The Cambridge History of English and American Literature in 18 Volumes (1907–21).
Volume IV. Prose and Poetry: Sir Thomas North to Michael Drayton.
§ 15. Rise of Prices and advance of Trade and Industry
The general increase of commercial and industrial activity had led to a rise of prices, which, as a matter of course, benefited the money-making part of the community, though not the whole of it in the same degree. Primarily, this rise was to the advantage of the great merchants of London and of the other chief ports of the country, and persons engaged in large farming operations, such as landlords of the old style had shrunk from undertaking. Smaller tradesmen, and the middle classes in general, to some extent profited by the change—chiefly by obtaining more comfortable conditions of life. Not so the labourers, whose wages long continued stationary, while the cost of necessaries advanced. This rise of prices, although partly due to the influx of silver from “old Philip’s treasury,” may, no doubt, be dated from the time when protective restrictions were applied to the importation of foreign goods, and was advanced by the buying-up processes of the “bodgers” and other tricks and frauds of the corn market. The price of corn rose wildly, and, no doubt, it was more than once thought that “there will soon be no wheat- or rye-bread for the poor.” A serving-man is cited, about 1598, as declaring that, in his lifetime, ordinary articles of wear have trebled in price, “and yet my wages not more than my great grandfathers, [he] supplying the same place and office I doe.”

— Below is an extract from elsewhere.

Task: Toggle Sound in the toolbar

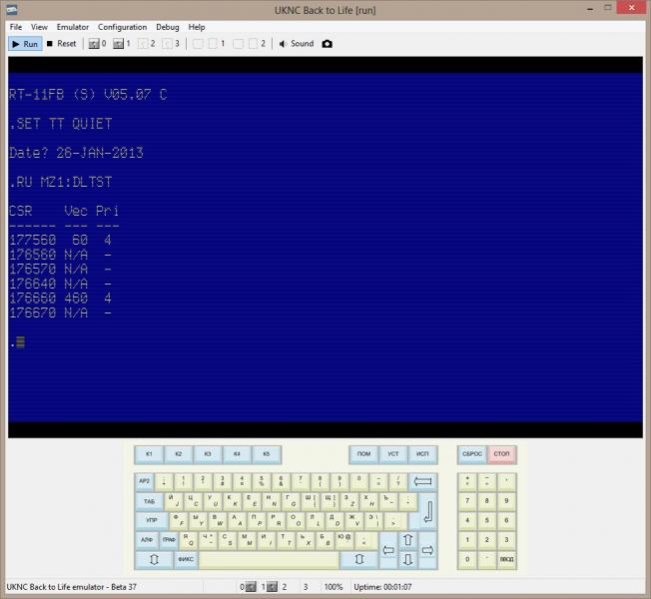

Usury—a remedial process in times of dearth which rapidly accomodates itself to the needs of any and every class—had become a crying evil of the age which Greene and Lodge sermonised in A Looking Glasse for London and England, and established itself as one of the ordinary themes of the satire of English comedy. Of old, loans had usually been made without interest being demanded, and any demand of this sort had been illegal; but, after the principle of the illegality of interest had been abrogated by parliament in 1545, Elizabeth’s government had proved unable to revive it. About the middle of her reign, ten per cent. was the legal rate; but twelve per cent. was quite common. Under James I, the ordinary rate sank to eight per cent.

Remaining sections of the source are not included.